README.md

TransmogrifAI

TransmogrifAI (pronounced trăns-mŏgˈrə-fī) is an AutoML library written in Scala that runs on top of Spark. It was developed with a focus on accelerating machine learning developer productivity through machine learning automation, and an API that enforces compile-time type-safety, modularity, and reuse. Through automation, it achieves accuracies close to hand-tuned models with almost 100x reduction in time.
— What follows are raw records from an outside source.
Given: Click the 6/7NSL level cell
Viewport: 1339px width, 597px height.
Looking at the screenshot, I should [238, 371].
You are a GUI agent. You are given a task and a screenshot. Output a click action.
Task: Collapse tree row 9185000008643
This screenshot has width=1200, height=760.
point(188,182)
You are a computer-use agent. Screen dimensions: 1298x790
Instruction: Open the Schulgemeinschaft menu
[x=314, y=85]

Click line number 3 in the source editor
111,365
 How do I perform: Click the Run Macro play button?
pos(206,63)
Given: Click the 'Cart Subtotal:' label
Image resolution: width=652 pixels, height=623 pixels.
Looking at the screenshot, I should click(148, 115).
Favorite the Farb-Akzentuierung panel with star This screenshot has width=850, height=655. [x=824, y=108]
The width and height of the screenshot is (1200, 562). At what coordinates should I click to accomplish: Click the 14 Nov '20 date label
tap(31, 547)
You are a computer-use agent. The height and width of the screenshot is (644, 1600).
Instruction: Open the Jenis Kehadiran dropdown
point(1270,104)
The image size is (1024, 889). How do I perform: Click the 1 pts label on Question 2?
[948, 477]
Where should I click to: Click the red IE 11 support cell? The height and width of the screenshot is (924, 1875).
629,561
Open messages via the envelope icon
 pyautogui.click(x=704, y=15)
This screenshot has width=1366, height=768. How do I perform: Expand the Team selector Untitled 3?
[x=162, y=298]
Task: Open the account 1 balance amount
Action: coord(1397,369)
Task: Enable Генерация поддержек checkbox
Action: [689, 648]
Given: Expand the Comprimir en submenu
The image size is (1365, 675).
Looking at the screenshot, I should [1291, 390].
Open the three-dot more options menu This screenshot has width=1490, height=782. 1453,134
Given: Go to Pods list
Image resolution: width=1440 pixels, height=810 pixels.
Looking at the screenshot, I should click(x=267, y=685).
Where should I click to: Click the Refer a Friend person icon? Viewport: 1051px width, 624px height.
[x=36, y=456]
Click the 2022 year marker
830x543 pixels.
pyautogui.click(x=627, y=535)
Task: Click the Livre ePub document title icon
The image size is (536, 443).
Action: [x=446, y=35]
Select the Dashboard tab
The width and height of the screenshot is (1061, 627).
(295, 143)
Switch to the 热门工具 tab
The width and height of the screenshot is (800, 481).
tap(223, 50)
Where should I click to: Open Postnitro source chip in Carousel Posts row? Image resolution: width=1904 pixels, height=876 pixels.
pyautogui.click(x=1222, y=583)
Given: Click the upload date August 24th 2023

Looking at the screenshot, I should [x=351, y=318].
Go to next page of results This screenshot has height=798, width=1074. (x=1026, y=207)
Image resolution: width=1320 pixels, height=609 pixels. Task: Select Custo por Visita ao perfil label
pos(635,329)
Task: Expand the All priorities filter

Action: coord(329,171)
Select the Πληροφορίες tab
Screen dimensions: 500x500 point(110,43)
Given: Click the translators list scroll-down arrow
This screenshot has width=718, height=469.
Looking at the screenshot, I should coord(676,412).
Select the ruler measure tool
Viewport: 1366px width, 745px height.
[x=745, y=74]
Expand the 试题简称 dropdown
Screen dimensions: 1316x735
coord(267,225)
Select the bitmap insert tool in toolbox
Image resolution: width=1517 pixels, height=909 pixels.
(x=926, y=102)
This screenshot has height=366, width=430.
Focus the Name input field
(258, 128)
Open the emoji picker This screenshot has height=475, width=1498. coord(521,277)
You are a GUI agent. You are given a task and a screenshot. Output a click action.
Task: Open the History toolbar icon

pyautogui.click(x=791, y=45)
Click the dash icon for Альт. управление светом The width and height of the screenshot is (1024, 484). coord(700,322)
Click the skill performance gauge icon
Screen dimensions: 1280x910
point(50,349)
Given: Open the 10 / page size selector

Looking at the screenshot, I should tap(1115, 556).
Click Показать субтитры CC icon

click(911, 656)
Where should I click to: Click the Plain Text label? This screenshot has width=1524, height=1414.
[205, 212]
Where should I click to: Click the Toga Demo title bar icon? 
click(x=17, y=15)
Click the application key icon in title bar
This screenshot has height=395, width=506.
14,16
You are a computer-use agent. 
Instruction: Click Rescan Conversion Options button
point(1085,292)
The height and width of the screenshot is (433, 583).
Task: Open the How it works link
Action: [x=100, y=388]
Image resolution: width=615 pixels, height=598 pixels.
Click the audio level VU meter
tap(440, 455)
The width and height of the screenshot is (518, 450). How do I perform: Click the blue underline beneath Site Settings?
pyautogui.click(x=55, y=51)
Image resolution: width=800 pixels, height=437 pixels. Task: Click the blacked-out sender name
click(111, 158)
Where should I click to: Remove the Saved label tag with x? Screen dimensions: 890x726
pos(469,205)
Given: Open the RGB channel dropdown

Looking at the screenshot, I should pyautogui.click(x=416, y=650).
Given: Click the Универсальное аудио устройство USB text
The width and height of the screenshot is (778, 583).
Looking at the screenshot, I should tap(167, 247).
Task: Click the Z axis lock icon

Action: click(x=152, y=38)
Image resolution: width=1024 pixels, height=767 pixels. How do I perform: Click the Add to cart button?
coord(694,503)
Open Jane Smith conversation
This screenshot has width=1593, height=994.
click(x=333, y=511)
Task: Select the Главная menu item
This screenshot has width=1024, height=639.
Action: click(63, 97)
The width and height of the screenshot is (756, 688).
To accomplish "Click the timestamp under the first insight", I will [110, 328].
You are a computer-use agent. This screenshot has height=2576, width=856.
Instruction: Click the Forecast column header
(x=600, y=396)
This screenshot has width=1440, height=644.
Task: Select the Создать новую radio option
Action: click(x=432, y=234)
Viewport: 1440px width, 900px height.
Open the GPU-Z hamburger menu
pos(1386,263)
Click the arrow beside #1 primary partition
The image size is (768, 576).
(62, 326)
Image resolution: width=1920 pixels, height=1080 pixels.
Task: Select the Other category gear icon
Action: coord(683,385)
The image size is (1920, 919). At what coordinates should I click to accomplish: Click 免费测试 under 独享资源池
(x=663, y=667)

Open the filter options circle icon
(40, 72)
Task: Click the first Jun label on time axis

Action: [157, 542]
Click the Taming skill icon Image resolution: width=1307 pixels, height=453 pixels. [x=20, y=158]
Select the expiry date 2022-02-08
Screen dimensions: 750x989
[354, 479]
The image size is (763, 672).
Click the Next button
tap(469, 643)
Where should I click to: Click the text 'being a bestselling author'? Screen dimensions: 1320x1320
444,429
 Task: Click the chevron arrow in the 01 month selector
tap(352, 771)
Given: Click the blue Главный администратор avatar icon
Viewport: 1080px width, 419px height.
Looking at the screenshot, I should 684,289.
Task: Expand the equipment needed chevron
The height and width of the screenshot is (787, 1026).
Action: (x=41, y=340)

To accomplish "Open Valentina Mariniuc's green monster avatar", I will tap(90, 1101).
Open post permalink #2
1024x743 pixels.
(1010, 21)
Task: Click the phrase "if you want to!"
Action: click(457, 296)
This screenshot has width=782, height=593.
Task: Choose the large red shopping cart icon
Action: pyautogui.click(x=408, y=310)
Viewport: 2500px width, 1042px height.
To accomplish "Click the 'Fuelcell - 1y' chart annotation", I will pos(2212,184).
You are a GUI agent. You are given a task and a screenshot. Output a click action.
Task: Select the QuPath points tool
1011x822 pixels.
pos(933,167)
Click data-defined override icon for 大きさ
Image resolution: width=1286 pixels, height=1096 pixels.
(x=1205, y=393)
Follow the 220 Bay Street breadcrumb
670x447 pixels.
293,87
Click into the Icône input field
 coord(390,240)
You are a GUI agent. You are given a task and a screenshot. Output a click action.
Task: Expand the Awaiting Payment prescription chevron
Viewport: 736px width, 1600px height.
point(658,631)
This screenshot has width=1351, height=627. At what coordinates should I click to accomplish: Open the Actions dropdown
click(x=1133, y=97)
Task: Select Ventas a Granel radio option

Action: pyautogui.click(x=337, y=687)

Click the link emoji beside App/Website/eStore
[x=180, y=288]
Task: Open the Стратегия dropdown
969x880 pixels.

Use TransmogrifAI if you need a machine learning library to:

Build production ready machine learning applications in hours, not months
Build machine learning models without getting a Ph.D. in machine learning
Build modular, reusable, strongly typed machine learning workflows

Skip to Quick Start and Documentation.

Predicting Titanic Survivors with TransmogrifAI

The Titanic dataset is an often-cited dataset in the machine learning community. The goal is to build a machine learnt model that will predict survivors from the Titanic passenger manifest. Here is how you would build the model using TransmogrifAI:

import com.salesforce.op._
import com.salesforce.op.readers._
import com.salesforce.op.features._
import com.salesforce.op.features.types._
import com.salesforce.op.stages.impl.classification._
import org.apache.spark.SparkConf
import org.apache.spark.sql.SparkSession

implicit val spark = SparkSession.builder.config(new SparkConf()).getOrCreate()
import spark.implicits._

// Read Titanic data as a DataFrame
val passengersData = DataReaders.Simple.csvCase[Passenger](path = pathToData).readDataset().toDF()

// Extract response and predictor Features
val (survived, predictors) = FeatureBuilder.fromDataFrame[RealNN](passengersData, response = "survived")

// Automated feature engineering
val featureVector = predictors.transmogrify()

// Automated feature validation and selection
val checkedFeatures = survived.sanityCheck(featureVector, removeBadFeatures = true)

// Automated model selection
val (pred, raw, prob) = BinaryClassificationModelSelector().setInput(survived, checkedFeatures).getOutput()

// Setting up a TransmogrifAI workflow and training the model
val model = new OpWorkflow().setInputDataset(passengersData).setResultFeatures(pred).train()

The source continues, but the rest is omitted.